Exercise instructions
In the data below, locate the line containing "Switch to Slide Sorter view" and the line containing "The image size is (606, 341).", then retype both and everything between them exactly. Pictures are not part of the copy.
╭─ Supplied records
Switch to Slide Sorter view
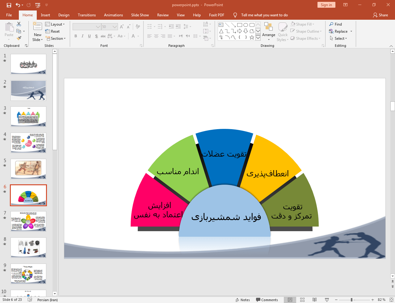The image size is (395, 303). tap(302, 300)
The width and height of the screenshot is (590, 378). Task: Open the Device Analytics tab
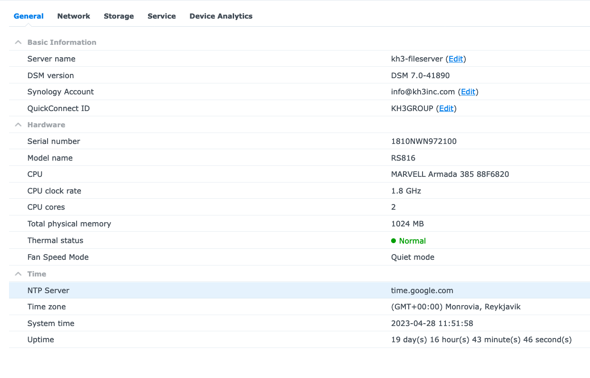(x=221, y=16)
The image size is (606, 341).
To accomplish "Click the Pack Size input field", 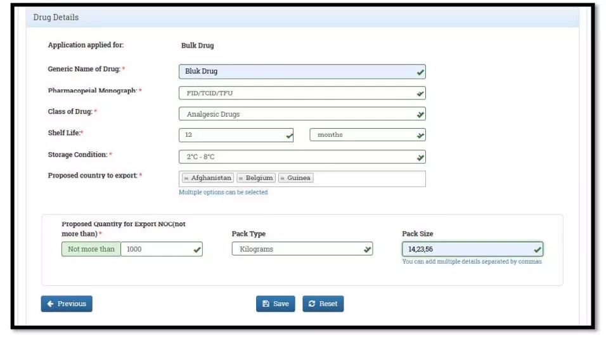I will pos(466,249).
╰─
╭─ Supplied records
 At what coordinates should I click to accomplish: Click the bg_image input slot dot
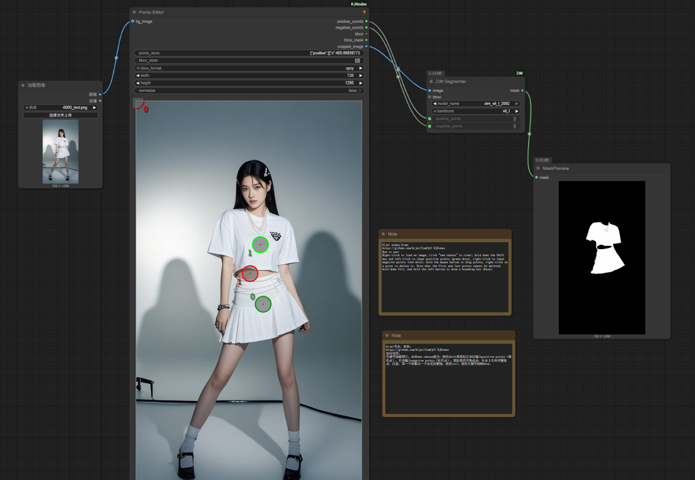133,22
╰─
Task solution
Switch to Slide Sorter view
The image size is (395, 303). tap(302, 300)
The width and height of the screenshot is (590, 378). Task: Open the Device Analytics tab
(x=221, y=16)
The image size is (606, 341).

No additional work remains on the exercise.